When your company boasts about “record” financial results, most workers would think a bonus is just around the corner, not job cuts.
At the end of last week, Activision reported a 42% increase in revenues to US$6.6bn (2015: US$4.7bn) for the 12 months to 31 December 2016.
Digital sales were a big factor behind the rise, almost doubling over the period US$4.9bn. In fact, Activision made more money from digital sales alone in 2016 than it did in total the year before.
The numbers were impressive, even before the company put them into context: “In 2016, consumers spent approximately 43bn hours playing and watching Activision Blizzard content, on par with Netflix and over one-and-a-half times Snapchat.”
The strong performance wasn’t enough to stop the Activision Publishing division from laying off 5% of its staff.
Employees at the subsidiary's Infinity Ward and Beenox studios – responsible for Call of Duty: Infinite Warfare – were affected, as well as some from the company’s headquarters in Santa Monica.

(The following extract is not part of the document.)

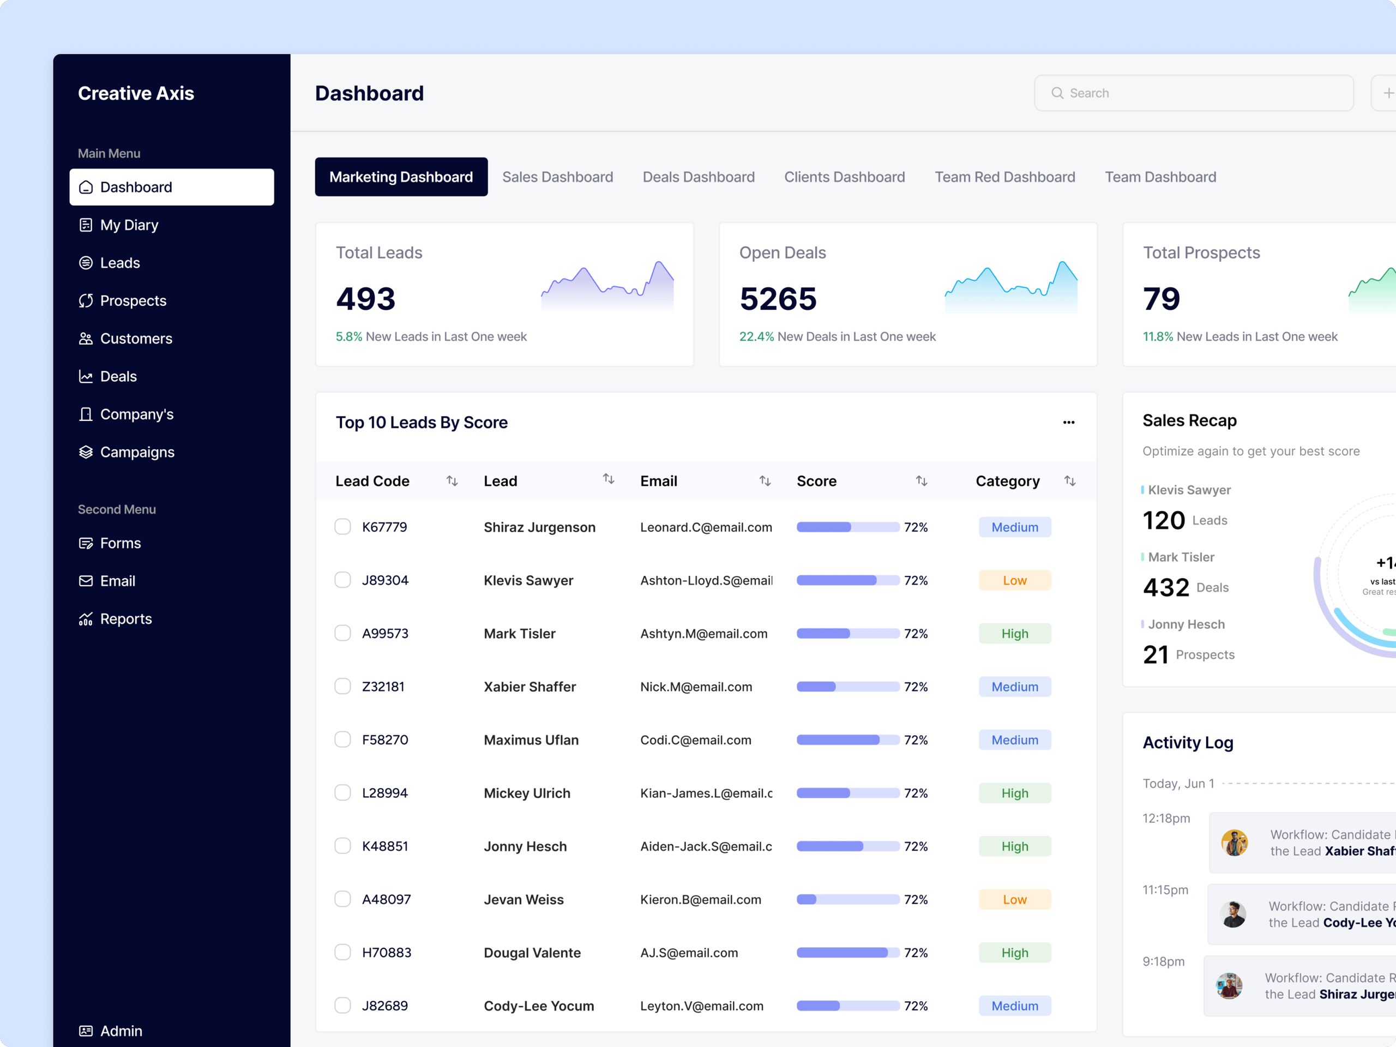The height and width of the screenshot is (1047, 1396).
Task: Open the Admin panel icon
Action: click(86, 1031)
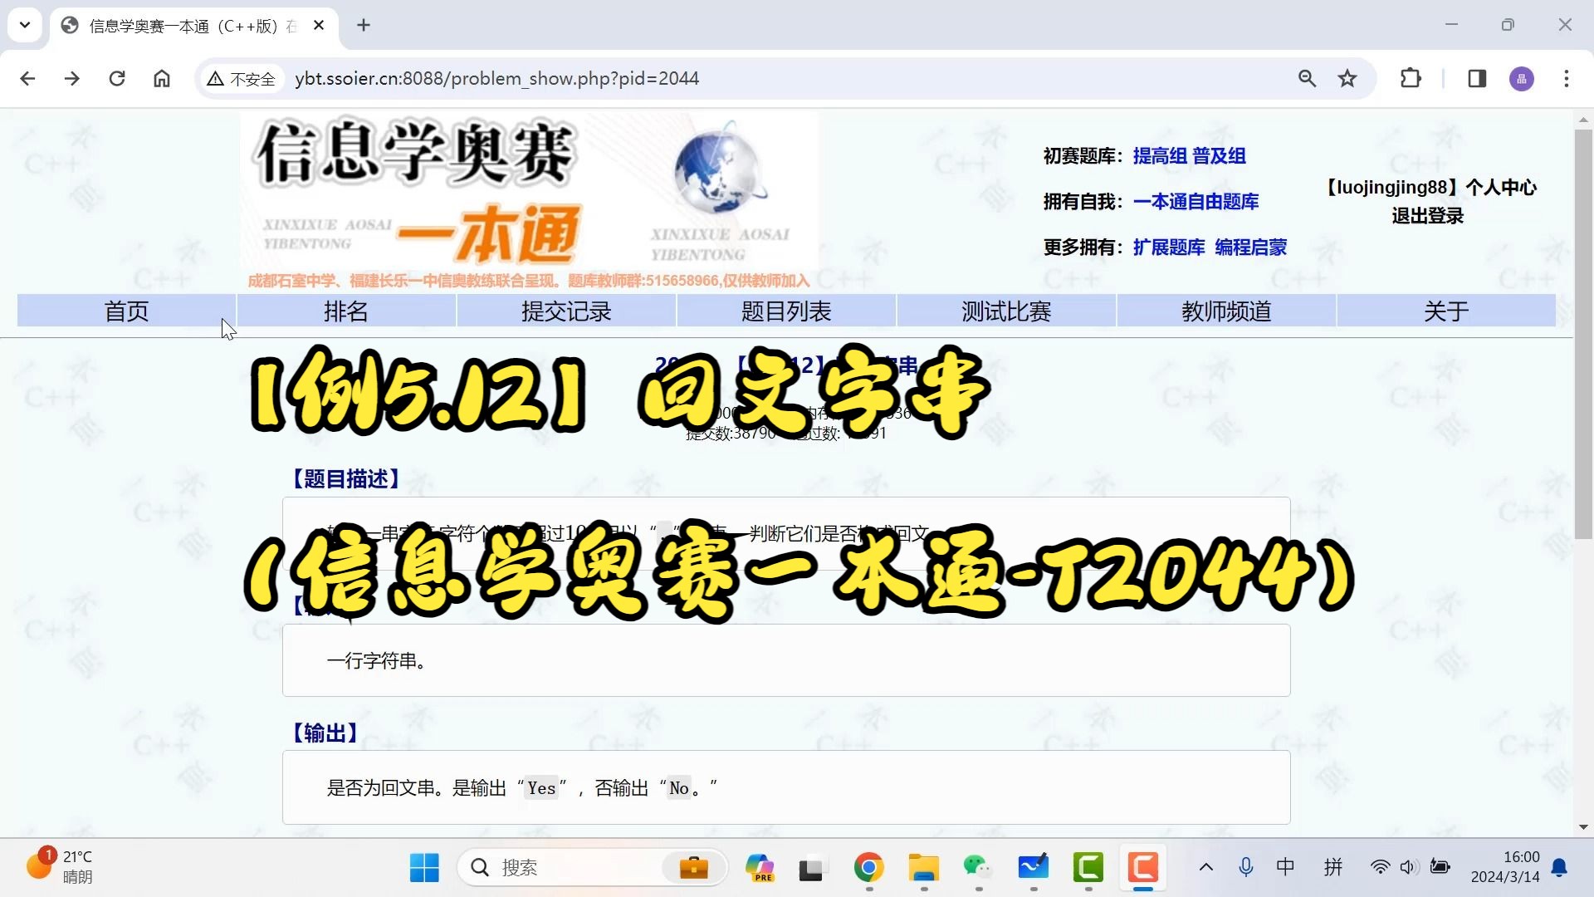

Twenty of those let go were Call of Duty developers, who possibly paid the price for weaker-than-expected sales of the hit game last year.
The company released a statement which read: “Activision Publishing is realigning our resources to support our upcoming slate and adapt to the accelerating transition to digital, including opportunities for digital add-on content.”
The group’s line-up for the coming year is much smaller than 2016’s, with Destiny 2 and a new Call of Duty game the only confirmed releases so far.